The real problem is most scope battles are fought in reaction mode rather than in anticipation mode. So let it be written, let it be done, that if a project is worth doing, it is going to have scope creep. Why not plan for it? Why should we view scope creep as a negative? Let's instead try and focus our efforts on what we can do about it., Is there a way to plan for scope creep rather than make ourselves crazy trying to avoid it? No there couldn't be…that would be …impossible? Call me crazy, but here are a few guidelines that can help manage the fragile edges of a scope. Not every project will allow for these guidelines to be implemented so utilize your 'thinker' and use these guidelines as a framework for potential ways to avoid the pitfalls.

  1. Don't avoid– anticipate! Address scope creep up front in the project budgeting and sales cycle. Something WILL come up that was left out of the initial requirements gathering process. Allowing space in the budget for this gives you and your client room for additional efforts that will inevitably come up.

  2. The Golden Schedule: Schedules vary, plans change, vacations arise and sickness can be unavoidable. Be sure to incorporate these things into the planning process for both your project team and the client. And always allow for plenty of time for feedback turn-around and the often under-appreciated QA (quality assurance) process.

  3. Know Thy Scope: The only way to manage scope creep is to keep track. It is critical to provide ongoing project documentation (business and technical requirements, wireframes, user-flows, designs, etc.) and the critical reference material that validates scope is being met and adhered to. Equally important is the expectations of your client and their understanding of the scope and subsequent approval. It is far easier to demonstrate to a client where scope is being crept when expectations are understood from the beginning.

  4. Educate, Share, and Empower: The customer is always right. But is there a path to lead them in the 'right' direction? It is important to ensure the client knows what to expect from the process and why the process exists. Managing expectations in the beginning is critical to managing overall scope. Clients can then feel empowered to share the same expectations and plans in the beginning and can assist in understanding overall change implications.

  5. Chase Down the Butterfly: When things do arise that fall outside of the agreed to requirements, meet with your entire team to understand the full ramifications. What seems to be small can sometimes have broad reaching implications, resulting in the butterfly effect. The risk of the butterfly effect increases as a project is further along so the later in the project the more critical this becomes. Managing this quickly is critical.

  6. Stamp of Approval: Once a new requirement is identified and understood by your client and internal team, document in a mutually agreed to manner. This can take the shape of a very formal change control process or be as simple as an email correspondence that contains the specifics agreed to. The key is to document so everyone understands the details and process for proceeding. Memory is fallible.
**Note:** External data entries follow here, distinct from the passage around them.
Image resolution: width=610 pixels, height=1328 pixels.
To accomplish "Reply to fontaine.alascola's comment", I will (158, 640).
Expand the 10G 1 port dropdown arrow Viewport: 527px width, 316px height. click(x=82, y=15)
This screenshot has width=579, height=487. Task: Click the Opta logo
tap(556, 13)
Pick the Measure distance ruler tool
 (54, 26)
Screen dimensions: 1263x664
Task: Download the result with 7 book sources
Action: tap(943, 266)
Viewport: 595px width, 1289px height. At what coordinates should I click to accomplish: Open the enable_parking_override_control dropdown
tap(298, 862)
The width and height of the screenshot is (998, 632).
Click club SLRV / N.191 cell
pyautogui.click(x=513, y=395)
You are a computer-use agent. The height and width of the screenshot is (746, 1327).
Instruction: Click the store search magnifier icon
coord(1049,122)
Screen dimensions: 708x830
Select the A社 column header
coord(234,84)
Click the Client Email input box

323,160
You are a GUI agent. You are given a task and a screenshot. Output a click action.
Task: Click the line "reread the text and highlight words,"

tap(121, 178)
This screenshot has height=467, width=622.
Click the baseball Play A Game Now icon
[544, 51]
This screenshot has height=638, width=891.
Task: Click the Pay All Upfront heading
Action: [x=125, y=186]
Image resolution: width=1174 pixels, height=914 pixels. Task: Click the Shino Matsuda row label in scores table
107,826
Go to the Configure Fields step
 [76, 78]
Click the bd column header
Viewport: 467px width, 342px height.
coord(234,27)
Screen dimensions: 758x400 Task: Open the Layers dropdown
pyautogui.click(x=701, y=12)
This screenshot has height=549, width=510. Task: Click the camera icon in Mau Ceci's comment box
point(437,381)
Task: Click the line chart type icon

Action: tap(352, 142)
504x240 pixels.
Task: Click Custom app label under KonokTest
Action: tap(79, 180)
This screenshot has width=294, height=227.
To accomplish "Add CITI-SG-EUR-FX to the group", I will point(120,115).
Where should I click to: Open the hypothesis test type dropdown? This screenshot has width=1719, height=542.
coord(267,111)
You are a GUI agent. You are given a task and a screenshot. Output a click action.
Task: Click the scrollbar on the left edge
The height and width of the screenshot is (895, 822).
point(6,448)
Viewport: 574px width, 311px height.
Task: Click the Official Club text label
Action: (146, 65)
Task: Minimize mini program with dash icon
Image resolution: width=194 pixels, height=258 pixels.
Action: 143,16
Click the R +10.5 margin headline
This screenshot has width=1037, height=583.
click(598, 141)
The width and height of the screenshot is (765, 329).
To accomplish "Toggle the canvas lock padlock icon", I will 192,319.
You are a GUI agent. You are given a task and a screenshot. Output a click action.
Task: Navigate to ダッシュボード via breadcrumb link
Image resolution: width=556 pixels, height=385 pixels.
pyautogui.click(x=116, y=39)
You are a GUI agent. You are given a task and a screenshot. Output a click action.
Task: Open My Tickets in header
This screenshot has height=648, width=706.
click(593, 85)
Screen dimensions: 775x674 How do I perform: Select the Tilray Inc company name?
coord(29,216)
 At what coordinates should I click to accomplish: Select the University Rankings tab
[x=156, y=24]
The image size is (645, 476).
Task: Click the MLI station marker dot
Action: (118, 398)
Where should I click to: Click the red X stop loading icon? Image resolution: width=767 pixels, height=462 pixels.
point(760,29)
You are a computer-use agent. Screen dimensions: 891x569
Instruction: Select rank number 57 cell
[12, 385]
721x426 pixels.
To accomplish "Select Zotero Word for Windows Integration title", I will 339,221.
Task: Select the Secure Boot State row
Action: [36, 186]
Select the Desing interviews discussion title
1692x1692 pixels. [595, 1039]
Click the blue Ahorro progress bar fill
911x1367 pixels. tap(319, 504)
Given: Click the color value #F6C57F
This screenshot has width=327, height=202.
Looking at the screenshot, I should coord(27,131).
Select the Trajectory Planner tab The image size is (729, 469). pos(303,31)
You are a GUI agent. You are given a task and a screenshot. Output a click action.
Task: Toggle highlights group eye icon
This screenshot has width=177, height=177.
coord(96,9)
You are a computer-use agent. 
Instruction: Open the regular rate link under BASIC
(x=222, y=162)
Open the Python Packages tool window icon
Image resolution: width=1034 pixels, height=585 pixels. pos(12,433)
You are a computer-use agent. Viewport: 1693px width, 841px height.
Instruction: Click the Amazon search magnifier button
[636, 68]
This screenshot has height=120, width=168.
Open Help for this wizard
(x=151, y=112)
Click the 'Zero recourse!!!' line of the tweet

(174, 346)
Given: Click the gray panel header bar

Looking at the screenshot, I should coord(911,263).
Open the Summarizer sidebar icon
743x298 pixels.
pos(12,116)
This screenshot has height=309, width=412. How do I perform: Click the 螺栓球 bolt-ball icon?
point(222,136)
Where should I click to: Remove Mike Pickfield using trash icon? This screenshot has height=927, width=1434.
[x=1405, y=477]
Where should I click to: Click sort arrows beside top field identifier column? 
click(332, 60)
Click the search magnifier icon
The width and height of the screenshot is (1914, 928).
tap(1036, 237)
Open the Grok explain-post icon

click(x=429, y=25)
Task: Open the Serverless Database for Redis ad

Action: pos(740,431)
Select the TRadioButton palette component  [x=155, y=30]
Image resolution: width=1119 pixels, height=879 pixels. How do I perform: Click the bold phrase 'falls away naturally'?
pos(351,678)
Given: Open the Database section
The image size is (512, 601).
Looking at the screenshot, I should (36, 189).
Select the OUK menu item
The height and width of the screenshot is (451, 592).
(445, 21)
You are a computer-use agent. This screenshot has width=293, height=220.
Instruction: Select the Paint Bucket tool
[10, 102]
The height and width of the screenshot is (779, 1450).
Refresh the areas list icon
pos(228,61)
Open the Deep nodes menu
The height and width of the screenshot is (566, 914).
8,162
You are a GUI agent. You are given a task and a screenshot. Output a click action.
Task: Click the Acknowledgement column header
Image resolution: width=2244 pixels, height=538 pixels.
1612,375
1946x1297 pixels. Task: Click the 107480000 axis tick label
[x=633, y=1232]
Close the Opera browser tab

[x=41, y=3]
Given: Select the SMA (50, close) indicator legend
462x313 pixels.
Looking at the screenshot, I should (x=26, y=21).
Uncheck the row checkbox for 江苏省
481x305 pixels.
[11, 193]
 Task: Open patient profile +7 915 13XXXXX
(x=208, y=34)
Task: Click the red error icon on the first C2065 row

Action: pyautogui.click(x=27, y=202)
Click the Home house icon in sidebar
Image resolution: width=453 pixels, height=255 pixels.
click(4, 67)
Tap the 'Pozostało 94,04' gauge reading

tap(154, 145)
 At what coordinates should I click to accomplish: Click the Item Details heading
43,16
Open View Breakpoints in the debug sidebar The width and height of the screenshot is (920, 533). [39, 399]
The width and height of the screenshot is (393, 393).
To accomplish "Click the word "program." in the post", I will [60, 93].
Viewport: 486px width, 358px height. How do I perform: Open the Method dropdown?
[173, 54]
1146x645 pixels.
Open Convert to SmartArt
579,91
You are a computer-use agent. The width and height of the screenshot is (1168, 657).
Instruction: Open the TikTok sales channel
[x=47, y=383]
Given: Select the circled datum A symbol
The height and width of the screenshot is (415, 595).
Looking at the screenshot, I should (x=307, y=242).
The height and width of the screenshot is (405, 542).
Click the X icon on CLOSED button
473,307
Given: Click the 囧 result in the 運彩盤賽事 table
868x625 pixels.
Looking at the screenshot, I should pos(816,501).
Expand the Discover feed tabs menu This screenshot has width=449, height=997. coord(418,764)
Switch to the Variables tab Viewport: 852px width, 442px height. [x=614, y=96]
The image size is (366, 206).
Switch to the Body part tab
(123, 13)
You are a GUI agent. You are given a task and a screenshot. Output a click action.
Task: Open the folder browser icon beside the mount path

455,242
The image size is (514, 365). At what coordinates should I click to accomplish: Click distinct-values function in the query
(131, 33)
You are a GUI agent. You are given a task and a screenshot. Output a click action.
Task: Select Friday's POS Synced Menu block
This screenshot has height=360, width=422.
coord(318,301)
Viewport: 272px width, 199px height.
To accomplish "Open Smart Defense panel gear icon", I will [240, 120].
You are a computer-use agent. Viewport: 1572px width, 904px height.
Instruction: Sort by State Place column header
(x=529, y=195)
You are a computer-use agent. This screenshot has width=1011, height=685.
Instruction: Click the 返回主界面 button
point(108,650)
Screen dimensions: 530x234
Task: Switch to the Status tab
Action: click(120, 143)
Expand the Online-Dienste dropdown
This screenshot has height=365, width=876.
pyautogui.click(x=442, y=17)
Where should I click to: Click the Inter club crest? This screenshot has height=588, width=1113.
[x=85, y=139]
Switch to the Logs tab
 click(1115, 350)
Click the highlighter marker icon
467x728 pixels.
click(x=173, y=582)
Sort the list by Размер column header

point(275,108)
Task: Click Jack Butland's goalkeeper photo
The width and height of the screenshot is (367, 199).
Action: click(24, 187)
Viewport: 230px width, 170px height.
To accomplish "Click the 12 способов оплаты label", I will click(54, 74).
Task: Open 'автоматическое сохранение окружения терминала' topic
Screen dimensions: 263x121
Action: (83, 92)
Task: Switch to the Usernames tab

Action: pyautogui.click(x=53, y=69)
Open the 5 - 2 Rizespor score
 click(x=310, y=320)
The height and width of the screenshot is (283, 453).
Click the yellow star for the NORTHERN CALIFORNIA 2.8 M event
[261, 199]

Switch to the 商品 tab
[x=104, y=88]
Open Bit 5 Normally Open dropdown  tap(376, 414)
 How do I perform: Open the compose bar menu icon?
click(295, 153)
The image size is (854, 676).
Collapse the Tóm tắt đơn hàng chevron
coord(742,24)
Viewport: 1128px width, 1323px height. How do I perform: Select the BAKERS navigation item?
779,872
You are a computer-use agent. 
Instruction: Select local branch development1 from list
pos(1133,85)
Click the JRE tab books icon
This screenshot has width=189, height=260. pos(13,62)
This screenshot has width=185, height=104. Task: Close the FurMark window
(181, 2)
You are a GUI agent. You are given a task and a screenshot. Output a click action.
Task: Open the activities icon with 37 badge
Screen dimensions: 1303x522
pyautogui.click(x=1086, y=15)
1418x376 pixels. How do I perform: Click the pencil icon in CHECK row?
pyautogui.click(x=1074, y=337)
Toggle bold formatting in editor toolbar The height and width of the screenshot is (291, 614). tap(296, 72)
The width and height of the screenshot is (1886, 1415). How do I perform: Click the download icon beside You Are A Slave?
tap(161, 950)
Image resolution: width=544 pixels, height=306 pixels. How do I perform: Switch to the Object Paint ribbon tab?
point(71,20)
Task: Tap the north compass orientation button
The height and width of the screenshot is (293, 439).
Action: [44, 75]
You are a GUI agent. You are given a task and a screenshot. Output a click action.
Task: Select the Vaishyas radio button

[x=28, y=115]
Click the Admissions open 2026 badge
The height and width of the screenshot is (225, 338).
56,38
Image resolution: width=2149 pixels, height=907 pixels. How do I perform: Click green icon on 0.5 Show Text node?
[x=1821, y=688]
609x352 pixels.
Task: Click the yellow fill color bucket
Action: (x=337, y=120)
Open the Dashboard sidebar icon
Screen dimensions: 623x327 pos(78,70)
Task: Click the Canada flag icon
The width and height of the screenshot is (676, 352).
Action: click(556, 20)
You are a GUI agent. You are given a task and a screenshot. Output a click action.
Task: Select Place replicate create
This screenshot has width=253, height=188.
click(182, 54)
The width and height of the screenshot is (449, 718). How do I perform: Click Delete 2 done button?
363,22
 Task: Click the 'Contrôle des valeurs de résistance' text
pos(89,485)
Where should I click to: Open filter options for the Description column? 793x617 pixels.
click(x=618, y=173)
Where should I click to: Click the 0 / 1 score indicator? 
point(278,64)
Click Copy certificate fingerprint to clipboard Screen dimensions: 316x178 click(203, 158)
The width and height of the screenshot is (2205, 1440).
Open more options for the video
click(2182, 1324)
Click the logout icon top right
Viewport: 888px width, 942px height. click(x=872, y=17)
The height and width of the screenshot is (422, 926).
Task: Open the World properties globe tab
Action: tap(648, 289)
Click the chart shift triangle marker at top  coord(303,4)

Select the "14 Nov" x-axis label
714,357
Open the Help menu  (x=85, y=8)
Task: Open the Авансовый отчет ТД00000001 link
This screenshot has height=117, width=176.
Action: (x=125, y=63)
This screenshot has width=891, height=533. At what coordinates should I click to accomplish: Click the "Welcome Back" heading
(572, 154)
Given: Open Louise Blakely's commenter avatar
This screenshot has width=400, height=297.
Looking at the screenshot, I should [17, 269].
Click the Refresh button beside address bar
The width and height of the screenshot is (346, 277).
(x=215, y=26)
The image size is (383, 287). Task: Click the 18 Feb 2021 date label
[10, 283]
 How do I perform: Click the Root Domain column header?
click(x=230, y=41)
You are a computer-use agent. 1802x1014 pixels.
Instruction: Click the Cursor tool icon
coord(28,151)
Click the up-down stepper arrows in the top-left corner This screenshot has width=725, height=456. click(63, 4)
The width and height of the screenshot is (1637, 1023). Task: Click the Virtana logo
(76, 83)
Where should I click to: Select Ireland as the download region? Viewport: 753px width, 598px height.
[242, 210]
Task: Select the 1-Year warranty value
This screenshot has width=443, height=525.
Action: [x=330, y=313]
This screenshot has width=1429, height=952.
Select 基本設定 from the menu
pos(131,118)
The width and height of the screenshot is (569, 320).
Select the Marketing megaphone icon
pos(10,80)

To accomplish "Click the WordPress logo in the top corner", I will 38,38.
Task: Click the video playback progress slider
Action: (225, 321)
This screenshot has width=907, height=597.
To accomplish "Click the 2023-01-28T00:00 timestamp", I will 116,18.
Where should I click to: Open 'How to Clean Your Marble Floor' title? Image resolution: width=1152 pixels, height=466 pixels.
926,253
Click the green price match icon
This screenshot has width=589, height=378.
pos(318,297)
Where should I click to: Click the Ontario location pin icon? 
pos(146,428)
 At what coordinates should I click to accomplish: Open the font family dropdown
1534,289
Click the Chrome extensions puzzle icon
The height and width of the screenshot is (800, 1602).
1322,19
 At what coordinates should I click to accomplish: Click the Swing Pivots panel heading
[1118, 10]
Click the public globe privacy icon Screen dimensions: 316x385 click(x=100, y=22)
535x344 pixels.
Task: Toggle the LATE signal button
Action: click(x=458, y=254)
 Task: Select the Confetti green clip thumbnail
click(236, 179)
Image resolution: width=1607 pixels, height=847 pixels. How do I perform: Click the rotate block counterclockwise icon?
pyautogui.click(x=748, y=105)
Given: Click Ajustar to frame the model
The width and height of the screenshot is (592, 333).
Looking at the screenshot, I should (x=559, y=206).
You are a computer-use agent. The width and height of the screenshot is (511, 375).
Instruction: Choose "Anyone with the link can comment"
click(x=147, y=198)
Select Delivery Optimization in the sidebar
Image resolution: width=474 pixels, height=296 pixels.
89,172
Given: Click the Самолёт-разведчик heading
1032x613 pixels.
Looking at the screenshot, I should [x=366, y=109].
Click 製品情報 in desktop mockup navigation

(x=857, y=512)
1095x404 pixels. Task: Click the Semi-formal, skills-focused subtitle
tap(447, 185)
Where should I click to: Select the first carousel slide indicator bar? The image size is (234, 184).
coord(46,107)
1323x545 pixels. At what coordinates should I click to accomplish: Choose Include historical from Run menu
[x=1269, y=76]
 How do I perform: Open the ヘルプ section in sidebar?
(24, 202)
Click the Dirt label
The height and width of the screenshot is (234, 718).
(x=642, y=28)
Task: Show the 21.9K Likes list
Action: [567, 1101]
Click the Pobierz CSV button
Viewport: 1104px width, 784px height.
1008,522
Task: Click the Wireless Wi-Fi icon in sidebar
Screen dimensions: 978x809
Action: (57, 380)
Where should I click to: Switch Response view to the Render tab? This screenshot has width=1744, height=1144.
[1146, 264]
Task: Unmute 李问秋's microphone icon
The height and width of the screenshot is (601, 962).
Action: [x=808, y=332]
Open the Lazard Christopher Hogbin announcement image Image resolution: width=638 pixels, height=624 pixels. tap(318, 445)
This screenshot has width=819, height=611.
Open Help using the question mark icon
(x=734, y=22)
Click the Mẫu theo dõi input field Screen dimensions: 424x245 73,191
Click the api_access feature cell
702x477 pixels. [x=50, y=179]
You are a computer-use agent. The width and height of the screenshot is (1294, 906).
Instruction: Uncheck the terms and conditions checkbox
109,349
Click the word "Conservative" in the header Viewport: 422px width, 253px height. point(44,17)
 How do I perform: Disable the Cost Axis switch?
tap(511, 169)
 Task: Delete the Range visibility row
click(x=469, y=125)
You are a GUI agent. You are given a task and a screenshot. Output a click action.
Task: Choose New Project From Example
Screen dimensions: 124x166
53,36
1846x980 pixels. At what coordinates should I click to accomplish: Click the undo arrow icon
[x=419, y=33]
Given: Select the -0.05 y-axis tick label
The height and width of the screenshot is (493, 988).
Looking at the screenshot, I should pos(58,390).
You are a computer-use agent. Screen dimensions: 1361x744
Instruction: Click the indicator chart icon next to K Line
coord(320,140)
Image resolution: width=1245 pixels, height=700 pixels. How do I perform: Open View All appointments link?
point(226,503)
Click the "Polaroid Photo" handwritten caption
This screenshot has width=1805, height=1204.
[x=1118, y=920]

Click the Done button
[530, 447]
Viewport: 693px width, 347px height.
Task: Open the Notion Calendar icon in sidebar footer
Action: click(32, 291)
As I noted previously there is not one cut and dry solution to any scope creep. I often use an example/analogy in many different forms that basically sums up scope creep. How many times have you gone into McDonald's (and/or insert other fast food restaurant) here and asked for extra ketchup? Do they give it to you? Do they speak rudely to you and throw the ketchup at you? Or do they simply say, 'I'm sorry but if you look on your receipt you will notice your meal only came with two packets. If you would like to discuss additional ketchup options, I would be happy to arrange the conversation." Well they probably wouldn't say that and in most cases I hope they would just give you the ketchup w/o any of the above drama.

However, as is the case with most projects, we are not dealing w/ a simple packet of ketchup, however similar rules apply. The point is that in 99% of cases the client might just not understand the rules of the game. The bottom line is that project process is about anticipation, communication and conversation. If a PM ever finds themselves mad at a client, then in those 99.9% of the cases, they didn't do any of these6 steps up front.